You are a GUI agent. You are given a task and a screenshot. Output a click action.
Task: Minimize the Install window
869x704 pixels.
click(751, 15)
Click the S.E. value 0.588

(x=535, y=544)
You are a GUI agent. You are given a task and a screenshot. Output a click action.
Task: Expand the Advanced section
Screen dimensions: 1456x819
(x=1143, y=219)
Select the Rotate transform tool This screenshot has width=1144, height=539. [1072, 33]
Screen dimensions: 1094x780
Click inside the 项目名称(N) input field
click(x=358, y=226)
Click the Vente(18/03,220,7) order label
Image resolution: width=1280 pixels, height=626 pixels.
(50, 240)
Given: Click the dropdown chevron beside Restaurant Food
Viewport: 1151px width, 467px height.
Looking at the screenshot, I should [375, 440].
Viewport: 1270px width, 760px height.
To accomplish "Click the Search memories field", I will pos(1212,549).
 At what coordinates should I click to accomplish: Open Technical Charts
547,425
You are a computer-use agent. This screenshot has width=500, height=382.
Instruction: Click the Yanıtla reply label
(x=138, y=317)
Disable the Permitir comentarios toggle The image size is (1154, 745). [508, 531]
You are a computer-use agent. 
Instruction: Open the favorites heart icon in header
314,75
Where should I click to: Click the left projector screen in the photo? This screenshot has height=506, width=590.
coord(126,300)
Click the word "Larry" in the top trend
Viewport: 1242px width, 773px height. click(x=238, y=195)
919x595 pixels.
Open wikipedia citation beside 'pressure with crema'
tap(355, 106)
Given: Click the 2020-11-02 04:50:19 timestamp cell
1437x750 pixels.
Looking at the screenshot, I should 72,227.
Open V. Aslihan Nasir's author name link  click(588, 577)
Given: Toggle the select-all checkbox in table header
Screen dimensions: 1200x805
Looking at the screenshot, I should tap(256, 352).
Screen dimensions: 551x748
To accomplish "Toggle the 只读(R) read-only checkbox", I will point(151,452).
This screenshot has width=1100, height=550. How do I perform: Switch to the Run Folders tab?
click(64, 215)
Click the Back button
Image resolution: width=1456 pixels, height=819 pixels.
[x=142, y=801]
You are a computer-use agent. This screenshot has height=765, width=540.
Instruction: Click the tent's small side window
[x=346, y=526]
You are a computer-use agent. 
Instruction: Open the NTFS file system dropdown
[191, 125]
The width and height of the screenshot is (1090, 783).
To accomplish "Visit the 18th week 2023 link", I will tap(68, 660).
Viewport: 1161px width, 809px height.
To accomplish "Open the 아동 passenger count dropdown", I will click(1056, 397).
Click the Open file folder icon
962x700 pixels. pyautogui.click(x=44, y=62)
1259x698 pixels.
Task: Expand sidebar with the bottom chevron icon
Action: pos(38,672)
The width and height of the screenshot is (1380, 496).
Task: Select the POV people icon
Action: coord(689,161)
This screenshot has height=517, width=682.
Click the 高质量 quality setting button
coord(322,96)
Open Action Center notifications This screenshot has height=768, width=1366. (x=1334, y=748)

> _Work to be completed_:
Find the lines in the entries above where "will" occurs, and copy each of them.

> _Solution_:
To accomplish "Click the Search memories field", I will pos(1212,549).
To accomplish "Toggle the 只读(R) read-only checkbox", I will point(151,452).
To accomplish "Visit the 18th week 2023 link", I will tap(68, 660).
To accomplish "Open the 아동 passenger count dropdown", I will click(1056, 397).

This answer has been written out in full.